Training bringt Sonderbonus

Verglichen wurden junge Männer mit einem Durchschnittsalter von 26 Jahren mit 62-jährigen Männern, wobei beide Gruppen ein geruhsames Leben führten. Die älteren Männer hatten gegenüber den jüngeren einen um 10 Prozent höheren BMI (Body Mass Index) und 48 Prozent mehr Körperfett. Und in der Tat war der Grundumsatz der älteren Männer (gemessen anhand der Wärmeproduktion des Körpers) 11 Prozent tiefer als der der jungen Männer.

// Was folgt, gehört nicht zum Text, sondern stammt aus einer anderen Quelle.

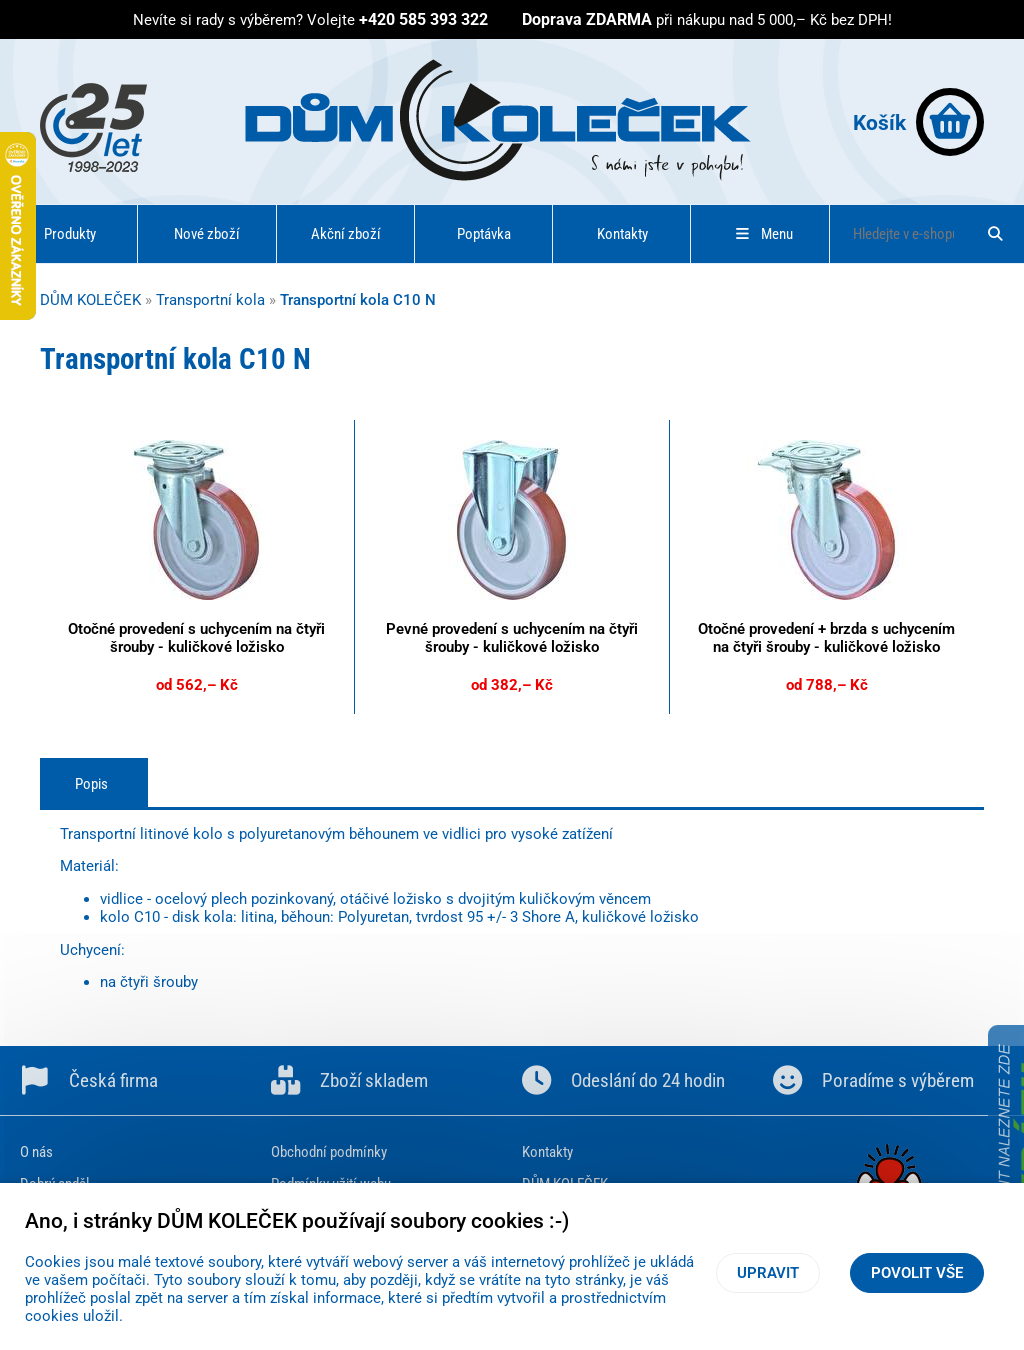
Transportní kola (210, 300)
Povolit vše (917, 1273)
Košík (918, 122)
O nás (36, 1152)
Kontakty (622, 234)
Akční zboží (346, 234)
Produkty (70, 234)
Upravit (768, 1273)
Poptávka (484, 234)
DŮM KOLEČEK (90, 300)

Ein anderes Bild ergab sich bei körperlich aktiven Männern. Verglichen worden sind 27-jährige mit 63-jährigen Männern, wobei beide Gruppen mehrere Stunden pro Woche Ausdauersport trainierten (Joggen plus Radfahren, Schwimmen oder Skifahren). Auf den ersten Blick waren auch hier bei den älteren Männern BMI und Körperfett ähnlich erhöht wie bei den körperlich inaktiven Altersgenossen. Und der Grundumsatz lag wiederum im Durchschnitt 11 Prozent tiefer. Berücksichtigt man jedoch beim Vergleich auch die individuell konsumierten Kalorien sowie den erbrachten Trainingsaufwand, ergibt sich für beide Altersgruppen ein Grundumsatz zwischen 70 und 74 Kilokalorien pro Stunde. Ein mit dem Alter konstant bleibender Grundumsatz hatte van Pelt schon früher für regelmässig trainierende Frauen nachgewiesen.

Diese Gegenüberstellung von Nahrungsaufnahme, Trainingsaufwand und Grundumsatz liefert hochinteressante Zahlen: Für jede zusätzliche Trainingsstunde pro Woche erhöht sich der Grundumsatz um 1,2 Kilokalorien pro Stunde. Dies bringt zum ohnehin durch das Mehrtraining gesteigerten Energieumsatz sozusagen einen Gratisbonus beim Grundumsatz. Verbrennt also eine zusätzliche Schwimmstunde pro Woche etwa 600 Kalorien, schwinden durch den erhöhten Grundumsatz pro Woche nochmals 200 Kalorien. Aber auch mehr Nahrung erhöht den Grundumsatz: Zusätzliche 1000 Kalorien pro Tag steigern den Grundumsatz um 120 Kalorien pro Tag. Durch Schlemmen schlanker werden kann man jedoch nur, wenn durch entsprechend intensivere Bewegung für energetische Balance gesorgt ist.

Aus den beiden Studien lässt sich schliessen, dass Muskelabbau und Fettsucht im Alter keineswegs Schicksal sind und sich mit geeigneter Ernährung sowie körperlichem Training vermeiden lassen. Als Empfehlung kann gelten: Auch im Alter tüchtig futtern, aber sich ebenso tüchtig auf die Socken machen. Dies hat neben einer ausgewogenen Energiebilanz auch den Vorteil, dass durch Bewegung Knochen und Gelenke gesund bleiben und eine reichliche und ausgewogene Ernährung vor Mangel an spezifischen Nährstoffen wie Vitaminen und Spurenelementen schützt.

Quellen: ( 1) JAMA, 286, 1230-1231; 1206-1212 (2001); (2) Am J Physiol. Endocrinol. Metab., 281, E633-E639 (2001).